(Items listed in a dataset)
• • • •

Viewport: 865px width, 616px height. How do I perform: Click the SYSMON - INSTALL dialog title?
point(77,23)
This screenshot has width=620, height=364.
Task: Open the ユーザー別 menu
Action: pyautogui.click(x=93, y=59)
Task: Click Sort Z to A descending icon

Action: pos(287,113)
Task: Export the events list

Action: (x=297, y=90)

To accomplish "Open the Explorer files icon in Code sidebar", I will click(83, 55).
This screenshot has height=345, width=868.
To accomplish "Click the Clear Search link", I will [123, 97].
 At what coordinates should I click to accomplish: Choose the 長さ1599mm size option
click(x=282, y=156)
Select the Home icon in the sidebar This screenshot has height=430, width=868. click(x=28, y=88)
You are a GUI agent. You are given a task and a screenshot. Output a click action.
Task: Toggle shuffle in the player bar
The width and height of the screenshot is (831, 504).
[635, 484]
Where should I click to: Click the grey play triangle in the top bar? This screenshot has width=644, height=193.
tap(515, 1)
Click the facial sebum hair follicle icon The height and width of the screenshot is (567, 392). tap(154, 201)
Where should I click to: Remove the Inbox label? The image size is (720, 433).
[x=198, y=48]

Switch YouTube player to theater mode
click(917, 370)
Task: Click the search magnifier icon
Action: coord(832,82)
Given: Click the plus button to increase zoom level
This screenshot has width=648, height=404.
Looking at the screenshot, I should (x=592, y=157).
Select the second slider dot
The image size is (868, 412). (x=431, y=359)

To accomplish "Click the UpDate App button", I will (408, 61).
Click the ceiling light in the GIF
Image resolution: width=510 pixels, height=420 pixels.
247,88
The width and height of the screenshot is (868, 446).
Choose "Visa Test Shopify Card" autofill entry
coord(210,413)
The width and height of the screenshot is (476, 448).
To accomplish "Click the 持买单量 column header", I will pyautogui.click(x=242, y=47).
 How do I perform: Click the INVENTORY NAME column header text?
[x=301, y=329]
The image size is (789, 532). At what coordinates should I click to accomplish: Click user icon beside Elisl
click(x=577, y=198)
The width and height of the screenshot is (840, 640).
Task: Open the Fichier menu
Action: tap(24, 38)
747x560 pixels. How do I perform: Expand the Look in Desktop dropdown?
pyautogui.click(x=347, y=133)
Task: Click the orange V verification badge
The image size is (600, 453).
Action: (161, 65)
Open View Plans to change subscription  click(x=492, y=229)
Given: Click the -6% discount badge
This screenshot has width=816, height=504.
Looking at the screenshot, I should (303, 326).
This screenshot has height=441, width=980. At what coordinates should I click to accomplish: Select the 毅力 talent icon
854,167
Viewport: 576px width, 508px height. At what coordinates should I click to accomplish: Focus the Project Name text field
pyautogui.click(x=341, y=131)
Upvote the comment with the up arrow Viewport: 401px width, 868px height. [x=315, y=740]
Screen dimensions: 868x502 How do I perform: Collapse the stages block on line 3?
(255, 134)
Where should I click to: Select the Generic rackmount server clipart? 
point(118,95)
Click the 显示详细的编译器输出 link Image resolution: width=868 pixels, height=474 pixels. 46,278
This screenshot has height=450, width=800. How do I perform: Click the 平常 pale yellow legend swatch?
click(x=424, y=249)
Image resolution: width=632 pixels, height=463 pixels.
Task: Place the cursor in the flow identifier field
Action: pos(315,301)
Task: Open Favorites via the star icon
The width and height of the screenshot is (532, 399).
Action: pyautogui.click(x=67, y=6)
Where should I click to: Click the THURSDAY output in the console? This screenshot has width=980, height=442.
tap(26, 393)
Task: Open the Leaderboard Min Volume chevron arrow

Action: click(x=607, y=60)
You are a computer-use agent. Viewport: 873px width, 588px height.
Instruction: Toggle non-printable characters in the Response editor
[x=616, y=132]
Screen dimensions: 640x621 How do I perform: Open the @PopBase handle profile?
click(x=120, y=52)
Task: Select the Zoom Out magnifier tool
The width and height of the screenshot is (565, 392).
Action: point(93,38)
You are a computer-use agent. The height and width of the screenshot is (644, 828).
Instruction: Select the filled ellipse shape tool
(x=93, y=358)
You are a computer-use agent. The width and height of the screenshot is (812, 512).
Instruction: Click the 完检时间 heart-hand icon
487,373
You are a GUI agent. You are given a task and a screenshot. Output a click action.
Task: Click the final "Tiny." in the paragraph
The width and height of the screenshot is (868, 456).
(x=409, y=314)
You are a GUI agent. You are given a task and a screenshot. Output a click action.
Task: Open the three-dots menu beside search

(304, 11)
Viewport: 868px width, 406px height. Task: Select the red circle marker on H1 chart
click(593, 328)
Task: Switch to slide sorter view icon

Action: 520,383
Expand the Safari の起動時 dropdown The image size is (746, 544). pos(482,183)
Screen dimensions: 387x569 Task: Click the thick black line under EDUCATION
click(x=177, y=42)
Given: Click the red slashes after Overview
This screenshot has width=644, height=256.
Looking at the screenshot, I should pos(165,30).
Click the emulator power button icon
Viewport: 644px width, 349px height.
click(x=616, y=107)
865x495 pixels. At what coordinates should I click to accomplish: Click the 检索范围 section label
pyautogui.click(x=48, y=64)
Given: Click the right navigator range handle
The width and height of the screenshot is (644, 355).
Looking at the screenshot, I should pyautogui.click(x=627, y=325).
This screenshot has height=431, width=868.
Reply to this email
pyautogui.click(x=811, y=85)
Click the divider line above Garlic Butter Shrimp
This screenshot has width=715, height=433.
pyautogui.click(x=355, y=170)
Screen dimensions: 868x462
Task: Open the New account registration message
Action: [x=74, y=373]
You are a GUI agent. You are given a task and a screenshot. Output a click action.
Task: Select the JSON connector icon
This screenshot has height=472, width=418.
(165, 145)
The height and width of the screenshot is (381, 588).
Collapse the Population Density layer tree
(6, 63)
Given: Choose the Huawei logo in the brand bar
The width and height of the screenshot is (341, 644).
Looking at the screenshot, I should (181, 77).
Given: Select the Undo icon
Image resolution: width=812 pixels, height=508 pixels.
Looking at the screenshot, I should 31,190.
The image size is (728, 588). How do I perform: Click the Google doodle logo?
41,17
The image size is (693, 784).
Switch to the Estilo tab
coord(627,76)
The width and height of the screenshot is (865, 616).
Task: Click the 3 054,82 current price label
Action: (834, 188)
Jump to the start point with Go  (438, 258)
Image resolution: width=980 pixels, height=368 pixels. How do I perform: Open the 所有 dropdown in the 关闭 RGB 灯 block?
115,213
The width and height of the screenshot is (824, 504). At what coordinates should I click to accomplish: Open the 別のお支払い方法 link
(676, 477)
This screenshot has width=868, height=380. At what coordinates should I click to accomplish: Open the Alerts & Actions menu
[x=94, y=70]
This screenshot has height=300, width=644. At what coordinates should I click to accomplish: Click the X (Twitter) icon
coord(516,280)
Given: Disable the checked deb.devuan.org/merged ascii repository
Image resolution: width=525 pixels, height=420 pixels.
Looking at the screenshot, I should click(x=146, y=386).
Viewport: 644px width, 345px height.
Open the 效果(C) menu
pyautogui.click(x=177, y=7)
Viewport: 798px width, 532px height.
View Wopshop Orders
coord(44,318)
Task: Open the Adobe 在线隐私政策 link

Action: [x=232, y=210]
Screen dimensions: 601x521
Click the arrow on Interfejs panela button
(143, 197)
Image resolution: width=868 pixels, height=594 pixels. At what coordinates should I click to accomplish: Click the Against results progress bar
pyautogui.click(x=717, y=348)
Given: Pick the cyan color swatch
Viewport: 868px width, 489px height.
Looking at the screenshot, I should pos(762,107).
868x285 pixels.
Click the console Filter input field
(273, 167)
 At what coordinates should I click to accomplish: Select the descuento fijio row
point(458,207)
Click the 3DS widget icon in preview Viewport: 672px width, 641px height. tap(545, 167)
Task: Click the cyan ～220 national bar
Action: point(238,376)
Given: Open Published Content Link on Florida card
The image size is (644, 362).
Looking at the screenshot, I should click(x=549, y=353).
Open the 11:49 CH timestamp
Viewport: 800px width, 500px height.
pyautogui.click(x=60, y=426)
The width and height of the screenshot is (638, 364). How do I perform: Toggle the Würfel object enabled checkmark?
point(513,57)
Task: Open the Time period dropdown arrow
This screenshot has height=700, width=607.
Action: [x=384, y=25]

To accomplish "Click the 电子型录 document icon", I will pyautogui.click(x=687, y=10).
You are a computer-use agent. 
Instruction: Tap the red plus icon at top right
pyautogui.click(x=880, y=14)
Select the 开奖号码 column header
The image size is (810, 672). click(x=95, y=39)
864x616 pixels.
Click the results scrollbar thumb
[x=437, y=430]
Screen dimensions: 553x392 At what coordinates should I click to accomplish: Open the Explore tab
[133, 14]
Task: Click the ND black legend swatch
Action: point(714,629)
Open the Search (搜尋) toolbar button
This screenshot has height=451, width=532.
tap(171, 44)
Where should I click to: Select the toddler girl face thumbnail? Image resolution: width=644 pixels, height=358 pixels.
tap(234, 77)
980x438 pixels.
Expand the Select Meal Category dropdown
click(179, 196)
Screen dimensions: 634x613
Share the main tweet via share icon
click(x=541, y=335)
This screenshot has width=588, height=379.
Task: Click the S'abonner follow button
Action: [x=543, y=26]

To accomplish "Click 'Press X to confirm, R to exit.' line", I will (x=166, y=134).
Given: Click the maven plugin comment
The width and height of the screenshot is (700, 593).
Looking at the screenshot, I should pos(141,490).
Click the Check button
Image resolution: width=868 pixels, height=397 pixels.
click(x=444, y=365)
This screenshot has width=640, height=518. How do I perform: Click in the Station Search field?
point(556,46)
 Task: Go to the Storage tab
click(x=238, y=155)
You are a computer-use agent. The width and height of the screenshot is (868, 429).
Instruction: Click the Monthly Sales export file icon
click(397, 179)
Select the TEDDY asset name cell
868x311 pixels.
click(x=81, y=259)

• • • •

Please return a copy of each line in the entries that has the string "will".

To accomplish "Open the Explorer files icon in Code sidebar", I will click(83, 55).
To accomplish "Click the Clear Search link", I will [123, 97].
To accomplish "Click the UpDate App button", I will (408, 61).
To accomplish "Click the 持买单量 column header", I will pyautogui.click(x=242, y=47).
To accomplish "Click the 电子型录 document icon", I will pyautogui.click(x=687, y=10).
To accomplish "Click 'Press X to confirm, R to exit.' line", I will (x=166, y=134).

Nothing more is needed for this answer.